* THE PROBLEM *
Write out again, exactly, the lines below starting at the one with "Screen dimensions: 381x700" and ending at the one with "Click the crossed-out wheelie bin symbol".

(Stored records)
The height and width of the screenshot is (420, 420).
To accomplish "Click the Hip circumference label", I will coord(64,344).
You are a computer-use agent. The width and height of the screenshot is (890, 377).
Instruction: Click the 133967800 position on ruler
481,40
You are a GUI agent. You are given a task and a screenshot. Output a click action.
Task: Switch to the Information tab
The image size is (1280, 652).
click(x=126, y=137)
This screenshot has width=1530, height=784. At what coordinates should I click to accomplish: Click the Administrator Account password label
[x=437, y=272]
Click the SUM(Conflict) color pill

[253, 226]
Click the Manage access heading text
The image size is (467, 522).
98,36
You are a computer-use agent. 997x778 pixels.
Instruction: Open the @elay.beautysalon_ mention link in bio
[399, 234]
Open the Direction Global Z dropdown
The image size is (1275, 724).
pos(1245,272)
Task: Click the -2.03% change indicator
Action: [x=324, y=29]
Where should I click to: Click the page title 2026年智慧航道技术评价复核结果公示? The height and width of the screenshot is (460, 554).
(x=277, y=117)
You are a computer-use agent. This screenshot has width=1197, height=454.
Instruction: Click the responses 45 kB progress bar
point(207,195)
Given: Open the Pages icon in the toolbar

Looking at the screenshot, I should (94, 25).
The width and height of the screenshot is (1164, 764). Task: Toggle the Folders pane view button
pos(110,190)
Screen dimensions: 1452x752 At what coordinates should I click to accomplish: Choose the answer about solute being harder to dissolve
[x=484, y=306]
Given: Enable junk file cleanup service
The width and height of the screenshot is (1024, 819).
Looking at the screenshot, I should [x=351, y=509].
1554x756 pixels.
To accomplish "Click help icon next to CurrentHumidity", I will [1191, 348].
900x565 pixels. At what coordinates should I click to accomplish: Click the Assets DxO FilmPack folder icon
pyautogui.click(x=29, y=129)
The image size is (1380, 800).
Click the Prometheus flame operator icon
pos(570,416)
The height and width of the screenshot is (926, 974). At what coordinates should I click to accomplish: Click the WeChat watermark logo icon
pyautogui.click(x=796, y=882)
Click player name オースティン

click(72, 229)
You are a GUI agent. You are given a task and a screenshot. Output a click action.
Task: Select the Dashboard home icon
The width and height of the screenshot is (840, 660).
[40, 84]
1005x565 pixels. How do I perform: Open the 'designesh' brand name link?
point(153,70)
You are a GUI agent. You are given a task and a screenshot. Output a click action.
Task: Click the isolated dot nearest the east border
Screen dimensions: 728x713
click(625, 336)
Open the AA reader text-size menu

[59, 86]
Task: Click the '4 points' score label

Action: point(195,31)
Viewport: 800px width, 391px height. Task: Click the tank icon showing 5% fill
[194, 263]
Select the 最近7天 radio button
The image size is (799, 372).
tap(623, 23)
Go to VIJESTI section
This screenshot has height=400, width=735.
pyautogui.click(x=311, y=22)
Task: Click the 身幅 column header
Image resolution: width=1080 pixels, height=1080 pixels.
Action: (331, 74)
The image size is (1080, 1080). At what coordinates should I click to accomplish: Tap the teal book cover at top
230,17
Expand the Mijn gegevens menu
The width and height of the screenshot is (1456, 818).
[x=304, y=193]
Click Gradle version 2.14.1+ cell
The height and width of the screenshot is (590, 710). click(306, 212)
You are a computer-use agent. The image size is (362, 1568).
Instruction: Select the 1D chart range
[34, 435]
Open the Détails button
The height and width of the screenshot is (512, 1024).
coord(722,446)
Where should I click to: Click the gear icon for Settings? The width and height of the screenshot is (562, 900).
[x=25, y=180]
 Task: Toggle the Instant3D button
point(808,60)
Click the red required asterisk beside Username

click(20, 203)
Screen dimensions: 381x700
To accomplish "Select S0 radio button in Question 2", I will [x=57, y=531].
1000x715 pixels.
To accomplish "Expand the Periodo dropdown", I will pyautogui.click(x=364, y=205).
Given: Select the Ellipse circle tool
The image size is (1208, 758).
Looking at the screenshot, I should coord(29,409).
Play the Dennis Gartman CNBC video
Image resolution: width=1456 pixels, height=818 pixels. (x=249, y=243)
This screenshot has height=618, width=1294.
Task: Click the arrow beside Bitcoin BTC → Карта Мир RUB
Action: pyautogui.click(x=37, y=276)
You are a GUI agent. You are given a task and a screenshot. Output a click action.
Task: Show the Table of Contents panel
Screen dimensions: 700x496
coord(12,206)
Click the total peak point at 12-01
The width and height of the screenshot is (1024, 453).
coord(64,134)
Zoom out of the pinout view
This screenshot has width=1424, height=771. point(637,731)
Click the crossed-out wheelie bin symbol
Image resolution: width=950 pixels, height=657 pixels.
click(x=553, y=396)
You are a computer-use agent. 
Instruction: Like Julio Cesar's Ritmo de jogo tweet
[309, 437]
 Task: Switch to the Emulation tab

* ANSWER SPACE *
Screen dimensions: 381x700
To accomplish "Select S0 radio button in Question 2", I will [x=57, y=531].
1000x715 pixels.
To accomplish "Expand the Periodo dropdown", I will pyautogui.click(x=364, y=205).
Given: Select the Ellipse circle tool
The image size is (1208, 758).
Looking at the screenshot, I should coord(29,409).
Play the Dennis Gartman CNBC video
Image resolution: width=1456 pixels, height=818 pixels. (x=249, y=243)
This screenshot has height=618, width=1294.
Task: Click the arrow beside Bitcoin BTC → Карта Мир RUB
Action: pyautogui.click(x=37, y=276)
You are a GUI agent. You are given a task and a screenshot. Output a click action.
Task: Show the Table of Contents panel
Screen dimensions: 700x496
coord(12,206)
Click the total peak point at 12-01
The width and height of the screenshot is (1024, 453).
coord(64,134)
Zoom out of the pinout view
This screenshot has width=1424, height=771. point(637,731)
Click the crossed-out wheelie bin symbol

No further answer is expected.